S204, the gray value GH of the green sub-pixel 52 required for the display unit 4, the grayscale value GH input to the green sub-pixel 52 in the first pixel unit 5a, and the green sub-input into the second pixel unit 5b The grayscale value GL of the pixel 52 satisfies the following relationship:

Δ1=LvαG+LvαG-Lvα(GH)-Lvα(GL);

Δ2=LvβG+LvβG-Lvβ(GH)-Lvβ(GL);

Y2=Δ1 ² +Δ2 ² ;

Where y2 takes the minimum value, and the values of LvαG and LvβG are obtained from the relationship curves G-LvαG and G-LvβG, and Lvα(GH) and Lvα(GL) are obtained from the relationship curve G ₀ -LvαG ₀ , Lvβ(GH) And Lvβ(GL) are obtained from the relationship curve G ₀ -LvβG ₀ ;

S205. For each grayscale value G of the green sub-pixel 52 required by the display unit 4, according to step S204, a combination of a corresponding grayscale value GH and GL is obtained, and the liquid crystal panel is re-established with respect to the green sub-pixel 52. The display looks up the table LUT.

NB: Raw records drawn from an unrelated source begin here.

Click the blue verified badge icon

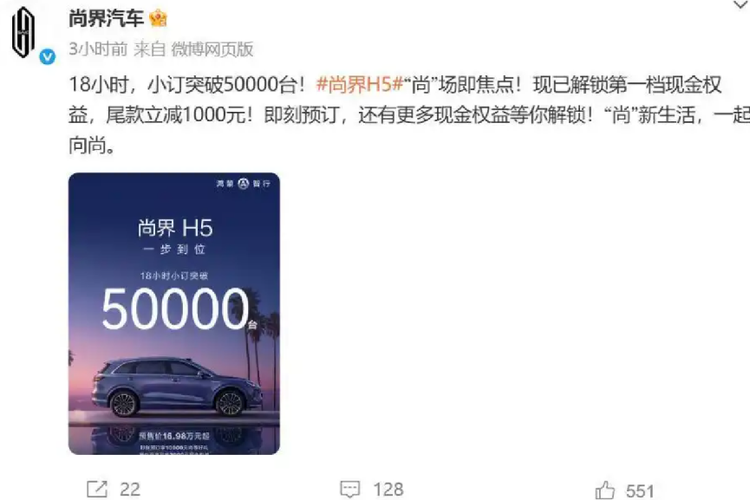point(47,57)
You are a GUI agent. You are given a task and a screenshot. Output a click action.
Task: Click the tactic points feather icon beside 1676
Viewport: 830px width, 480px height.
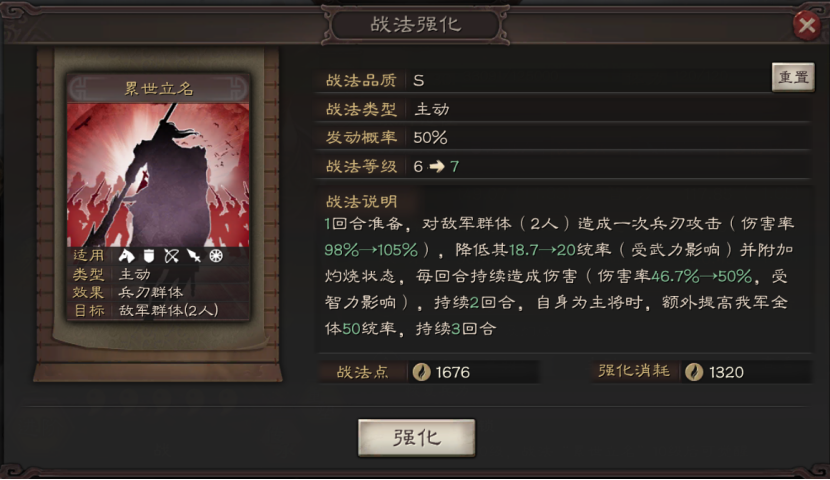click(421, 372)
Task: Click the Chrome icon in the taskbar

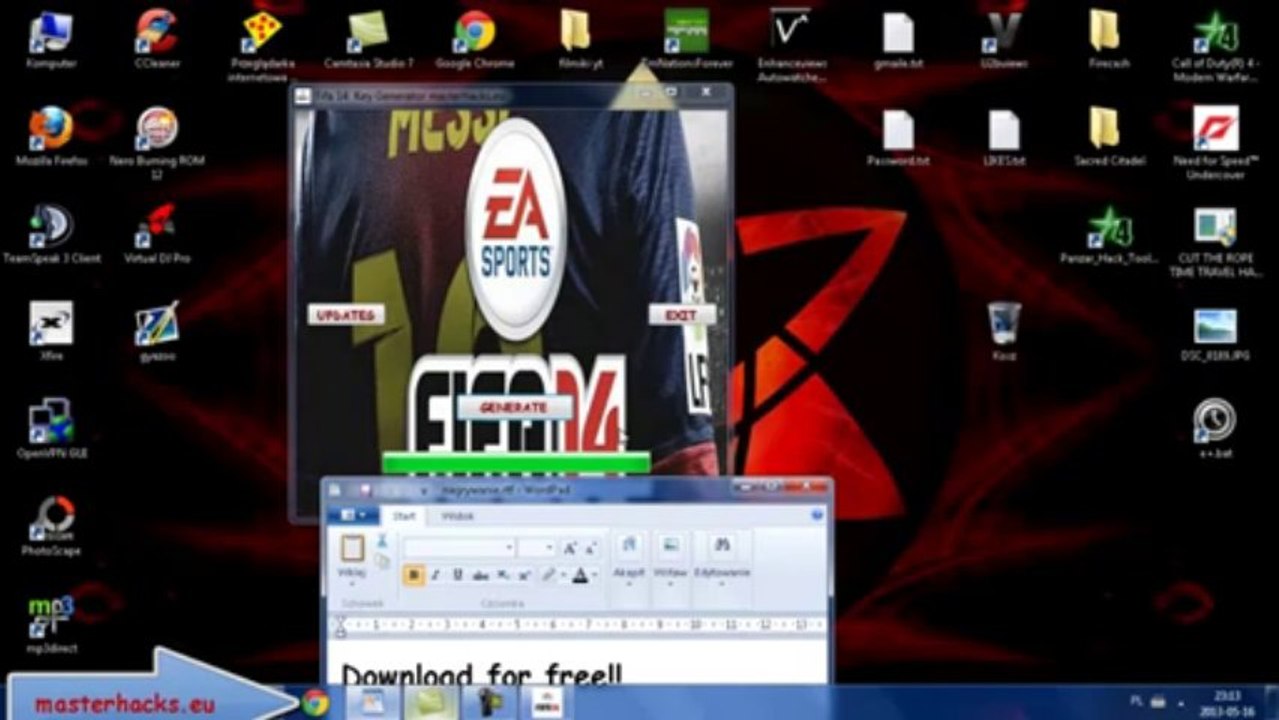Action: (316, 702)

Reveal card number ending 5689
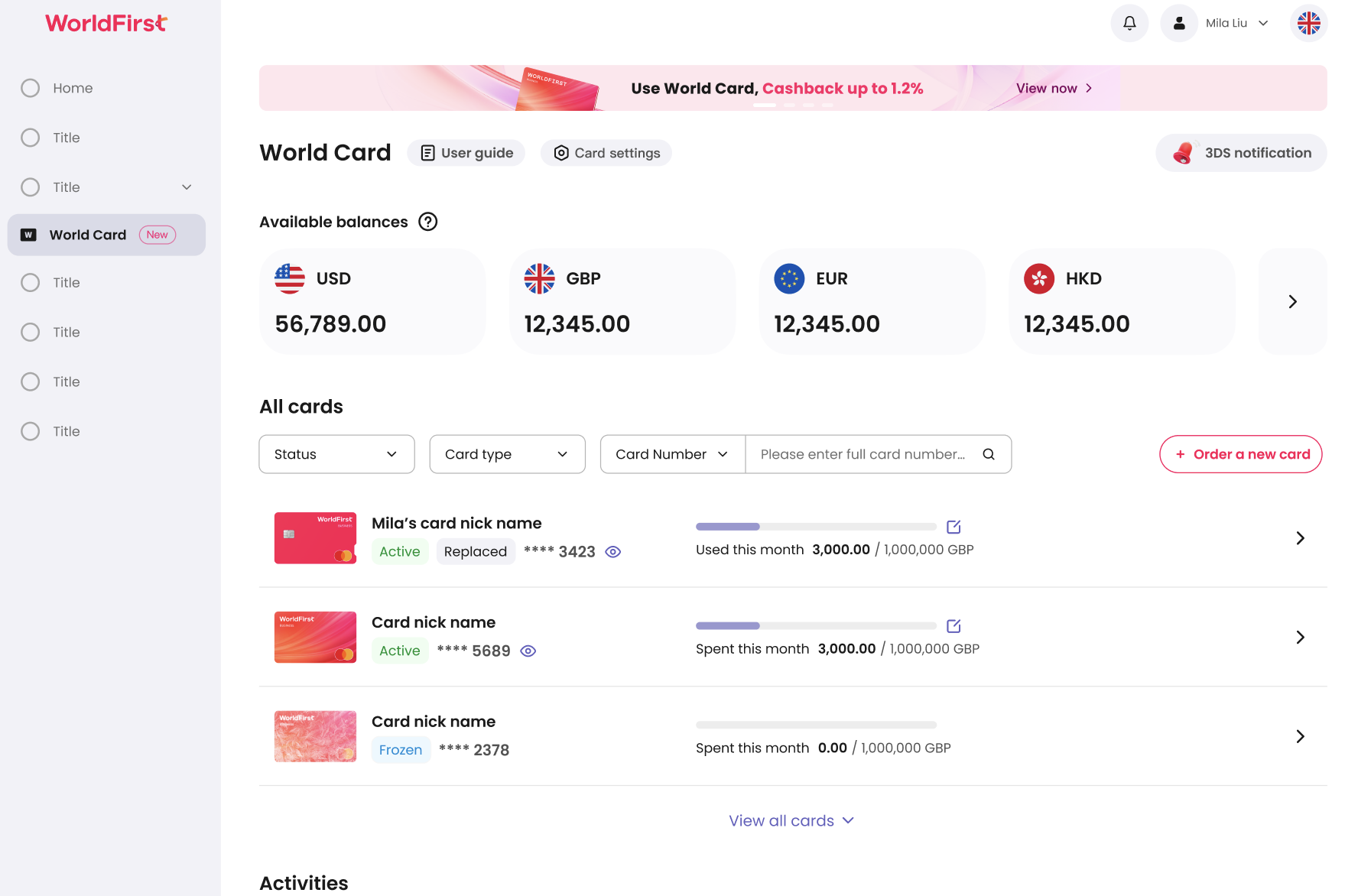tap(528, 651)
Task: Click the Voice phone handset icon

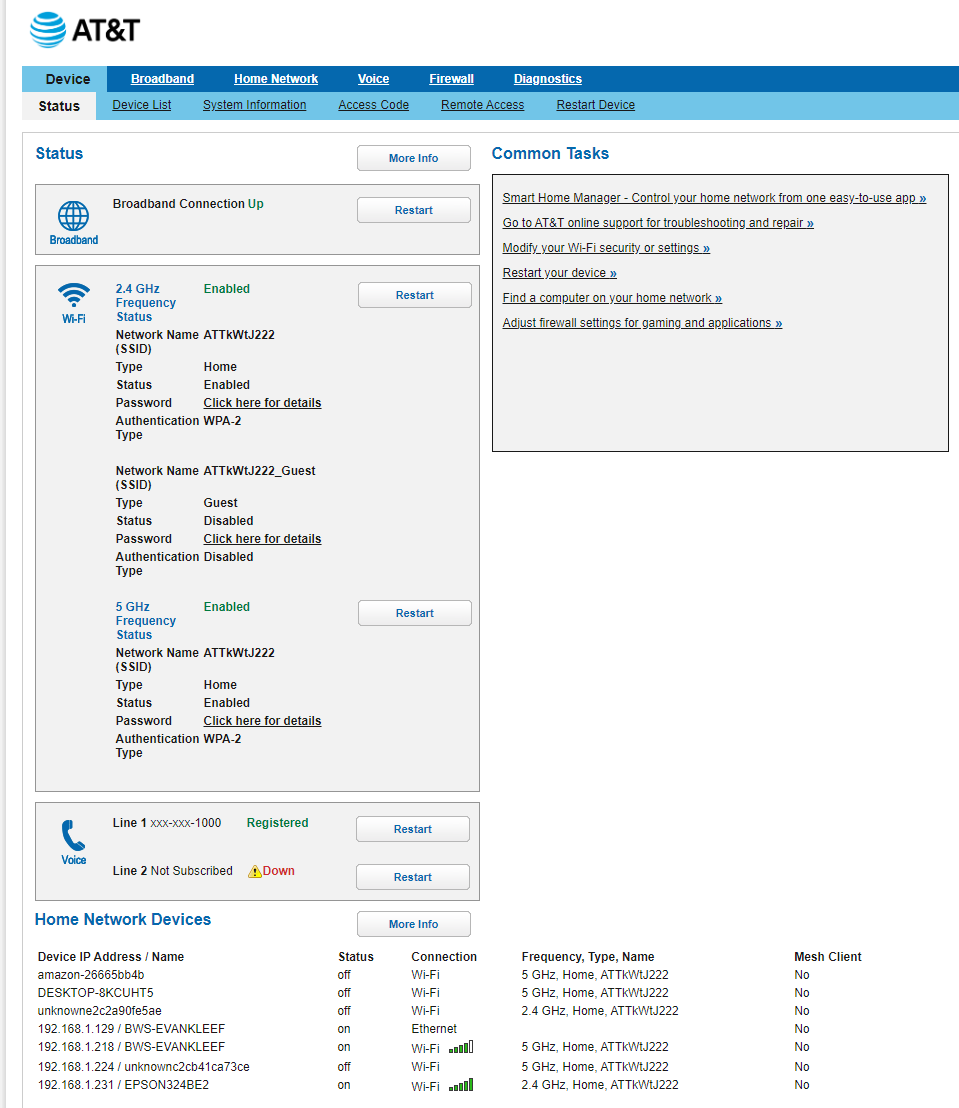Action: (x=73, y=835)
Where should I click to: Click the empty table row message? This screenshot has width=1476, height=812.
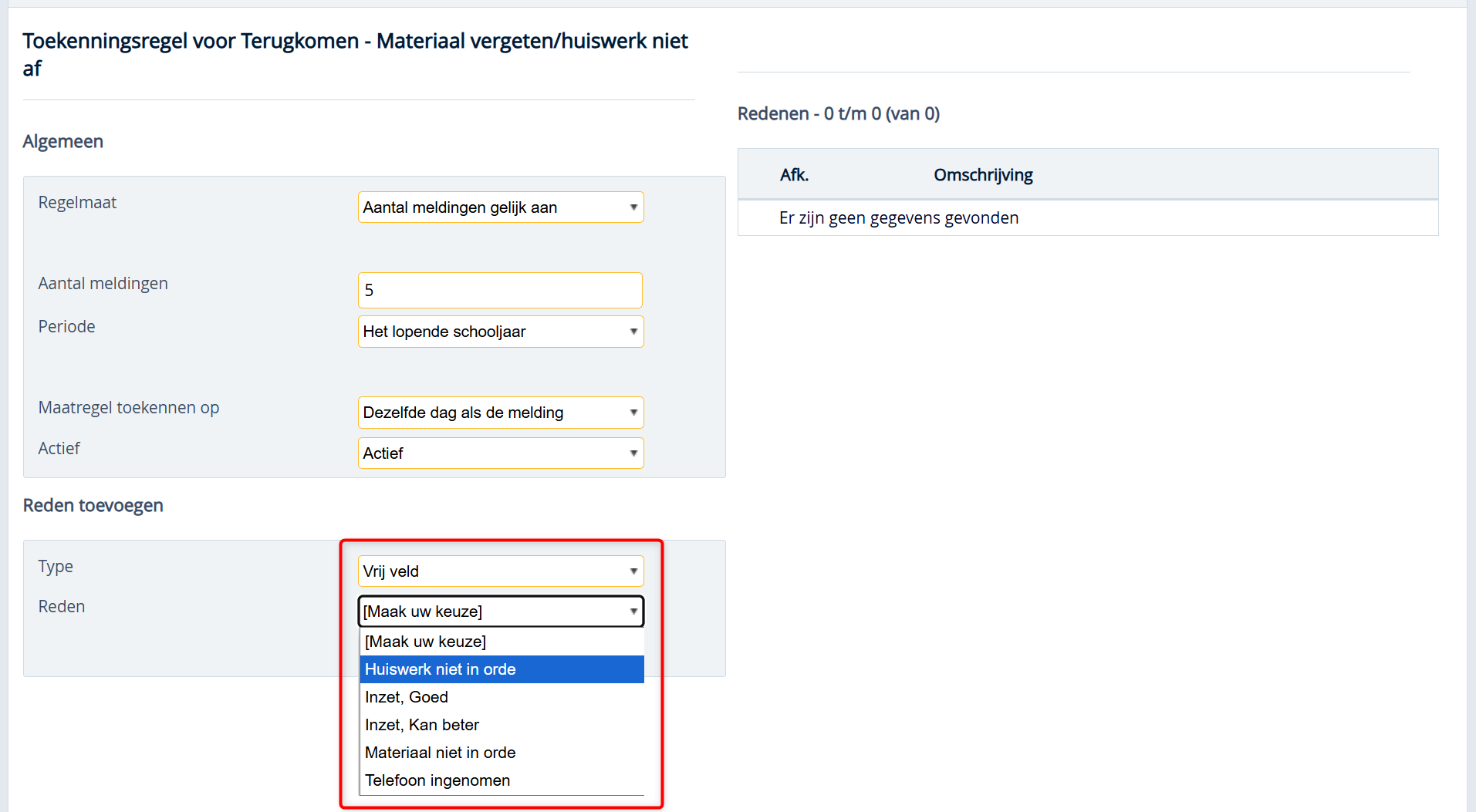click(x=899, y=218)
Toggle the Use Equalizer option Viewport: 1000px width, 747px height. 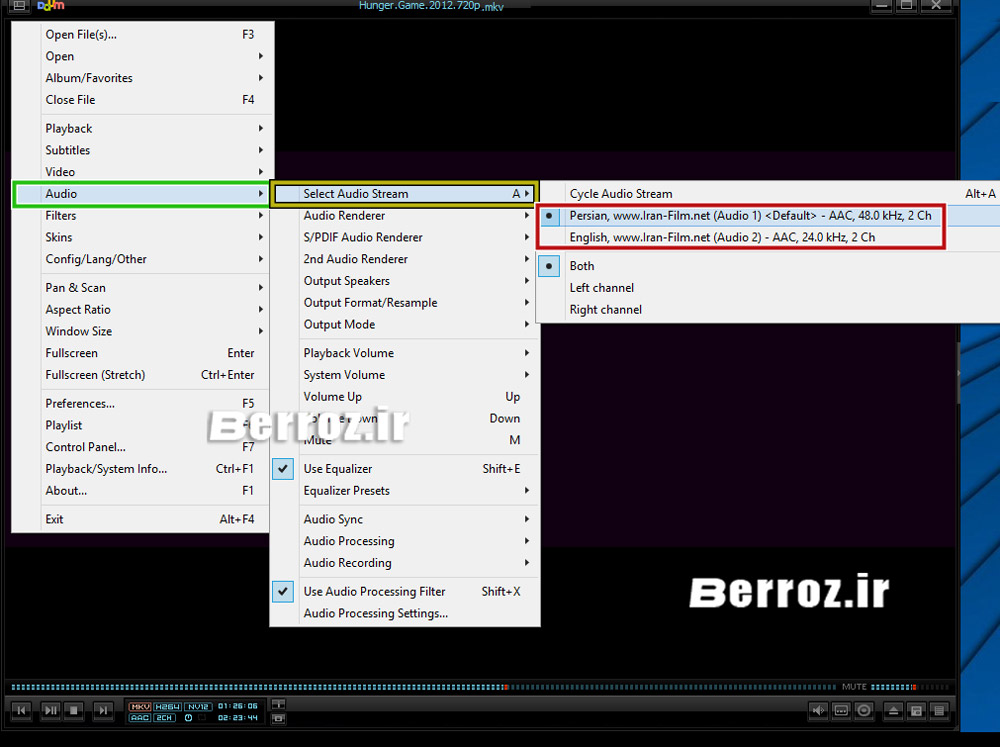(x=338, y=469)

In the following, in the predetermined Gamma (γ) curve, γ=2.2, the front view angle α=0°, and the squint angle β=60° are specific examples, and the gray scale value B is divided into gray scale values BH and BL combination and gray. The specific process of dividing the order value G into grayscale values GH and GL is described in detail.

First, the liquid crystal panel respectively acquire blue subpixels 53 and green subpixels 52 on a front angle α = the actual luminance and grayscale curve B at ₀ ° 0 -Lv0B 0 and G ₀ -Lv0G _0, and in The relationship between the actual brightness and the gray scale at the squint angle β=60° is B ₀ -Lv60B ₀ and G ₀ -Lv60G ₀ . The relationship graph shown in Figure 4. The gray scale of the liquid crystal panel includes 256 gray scales, ranging from 0 to 255.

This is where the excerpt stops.